Task
Can you give these lines again with every "Instruction" changed to "Command" and nothing else altered?

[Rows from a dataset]
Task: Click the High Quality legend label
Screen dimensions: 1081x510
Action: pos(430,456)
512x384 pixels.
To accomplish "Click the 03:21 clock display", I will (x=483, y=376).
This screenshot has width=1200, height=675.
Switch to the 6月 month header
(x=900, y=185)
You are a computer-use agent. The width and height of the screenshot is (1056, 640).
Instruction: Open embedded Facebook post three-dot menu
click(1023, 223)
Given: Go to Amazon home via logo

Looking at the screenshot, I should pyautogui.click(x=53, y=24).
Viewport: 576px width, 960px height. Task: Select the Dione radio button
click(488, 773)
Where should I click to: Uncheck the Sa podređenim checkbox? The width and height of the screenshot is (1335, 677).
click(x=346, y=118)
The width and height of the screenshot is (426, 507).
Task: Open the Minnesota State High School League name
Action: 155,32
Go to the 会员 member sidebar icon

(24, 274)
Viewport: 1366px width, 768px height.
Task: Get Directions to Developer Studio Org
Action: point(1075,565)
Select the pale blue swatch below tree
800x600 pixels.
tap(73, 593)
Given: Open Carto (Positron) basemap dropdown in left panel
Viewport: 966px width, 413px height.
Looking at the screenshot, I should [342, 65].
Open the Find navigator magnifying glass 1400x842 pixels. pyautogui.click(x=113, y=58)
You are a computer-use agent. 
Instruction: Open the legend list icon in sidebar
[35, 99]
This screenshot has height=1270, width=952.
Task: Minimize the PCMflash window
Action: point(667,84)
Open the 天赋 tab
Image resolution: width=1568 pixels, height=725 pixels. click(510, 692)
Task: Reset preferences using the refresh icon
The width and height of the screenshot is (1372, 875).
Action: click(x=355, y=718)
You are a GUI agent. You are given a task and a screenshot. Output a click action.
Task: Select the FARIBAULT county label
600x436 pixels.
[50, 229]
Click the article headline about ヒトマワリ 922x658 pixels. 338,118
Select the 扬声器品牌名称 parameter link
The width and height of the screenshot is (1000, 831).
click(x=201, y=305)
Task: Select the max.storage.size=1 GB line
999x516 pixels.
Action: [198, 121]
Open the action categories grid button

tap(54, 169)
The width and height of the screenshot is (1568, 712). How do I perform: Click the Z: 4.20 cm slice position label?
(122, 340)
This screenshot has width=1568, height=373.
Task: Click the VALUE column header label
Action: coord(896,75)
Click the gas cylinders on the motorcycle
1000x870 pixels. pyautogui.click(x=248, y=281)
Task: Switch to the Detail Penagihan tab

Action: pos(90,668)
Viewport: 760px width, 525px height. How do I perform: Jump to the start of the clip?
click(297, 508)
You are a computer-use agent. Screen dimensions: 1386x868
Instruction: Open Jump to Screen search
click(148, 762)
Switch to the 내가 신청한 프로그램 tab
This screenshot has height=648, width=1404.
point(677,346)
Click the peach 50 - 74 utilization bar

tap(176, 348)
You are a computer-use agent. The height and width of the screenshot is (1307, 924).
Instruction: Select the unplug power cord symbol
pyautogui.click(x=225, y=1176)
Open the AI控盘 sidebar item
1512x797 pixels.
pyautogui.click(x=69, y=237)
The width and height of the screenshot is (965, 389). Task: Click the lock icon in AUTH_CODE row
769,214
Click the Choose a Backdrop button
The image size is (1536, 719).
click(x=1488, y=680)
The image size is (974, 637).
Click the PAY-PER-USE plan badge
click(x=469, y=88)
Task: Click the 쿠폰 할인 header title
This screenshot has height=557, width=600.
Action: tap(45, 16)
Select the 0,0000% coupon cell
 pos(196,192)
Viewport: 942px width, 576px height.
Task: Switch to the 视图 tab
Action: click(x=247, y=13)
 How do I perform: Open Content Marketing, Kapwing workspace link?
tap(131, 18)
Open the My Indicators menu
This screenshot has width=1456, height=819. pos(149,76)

Solution
Task: Click the High Quality legend label
Screen dimensions: 1081x510
Action: pos(430,456)
512x384 pixels.
To accomplish "Click the 03:21 clock display", I will (x=483, y=376).
This screenshot has width=1200, height=675.
Switch to the 6月 month header
(x=900, y=185)
You are a computer-use agent. The width and height of the screenshot is (1056, 640).
Command: Open embedded Facebook post three-dot menu
click(1023, 223)
Given: Go to Amazon home via logo

Looking at the screenshot, I should pyautogui.click(x=53, y=24).
Viewport: 576px width, 960px height. Task: Select the Dione radio button
click(488, 773)
Where should I click to: Uncheck the Sa podređenim checkbox? The width and height of the screenshot is (1335, 677).
click(x=346, y=118)
The width and height of the screenshot is (426, 507).
Task: Open the Minnesota State High School League name
Action: 155,32
Go to the 会员 member sidebar icon

(24, 274)
Viewport: 1366px width, 768px height.
Task: Get Directions to Developer Studio Org
Action: point(1075,565)
Select the pale blue swatch below tree
800x600 pixels.
tap(73, 593)
Given: Open Carto (Positron) basemap dropdown in left panel
Viewport: 966px width, 413px height.
Looking at the screenshot, I should [342, 65].
Open the Find navigator magnifying glass 1400x842 pixels. pyautogui.click(x=113, y=58)
You are a computer-use agent. 
Command: Open the legend list icon in sidebar
[35, 99]
This screenshot has height=1270, width=952.
Task: Minimize the PCMflash window
Action: point(667,84)
Open the 天赋 tab
Image resolution: width=1568 pixels, height=725 pixels. click(510, 692)
Task: Reset preferences using the refresh icon
The width and height of the screenshot is (1372, 875).
Action: click(x=355, y=718)
You are a GUI agent. You are given a task and a screenshot. Output a click action.
Task: Select the FARIBAULT county label
600x436 pixels.
[50, 229]
Click the article headline about ヒトマワリ 922x658 pixels. 338,118
Select the 扬声器品牌名称 parameter link
The width and height of the screenshot is (1000, 831).
click(x=201, y=305)
Task: Select the max.storage.size=1 GB line
999x516 pixels.
Action: [198, 121]
Open the action categories grid button

tap(54, 169)
The width and height of the screenshot is (1568, 712). How do I perform: Click the Z: 4.20 cm slice position label?
(122, 340)
This screenshot has width=1568, height=373.
Task: Click the VALUE column header label
Action: coord(896,75)
Click the gas cylinders on the motorcycle
1000x870 pixels. pyautogui.click(x=248, y=281)
Task: Switch to the Detail Penagihan tab

Action: pos(90,668)
Viewport: 760px width, 525px height. How do I perform: Jump to the start of the clip?
click(297, 508)
You are a computer-use agent. Screen dimensions: 1386x868
Command: Open Jump to Screen search
click(148, 762)
Switch to the 내가 신청한 프로그램 tab
This screenshot has height=648, width=1404.
point(677,346)
Click the peach 50 - 74 utilization bar

tap(176, 348)
You are a computer-use agent. The height and width of the screenshot is (1307, 924).
Command: Select the unplug power cord symbol
pyautogui.click(x=225, y=1176)
Open the AI控盘 sidebar item
1512x797 pixels.
pyautogui.click(x=69, y=237)
The width and height of the screenshot is (965, 389). Task: Click the lock icon in AUTH_CODE row
769,214
Click the Choose a Backdrop button
The image size is (1536, 719).
click(x=1488, y=680)
The image size is (974, 637).
Click the PAY-PER-USE plan badge
click(x=469, y=88)
Task: Click the 쿠폰 할인 header title
This screenshot has height=557, width=600.
Action: tap(45, 16)
Select the 0,0000% coupon cell
 pos(196,192)
Viewport: 942px width, 576px height.
Task: Switch to the 视图 tab
Action: click(x=247, y=13)
 How do I perform: Open Content Marketing, Kapwing workspace link?
tap(131, 18)
Open the My Indicators menu
This screenshot has width=1456, height=819. pos(149,76)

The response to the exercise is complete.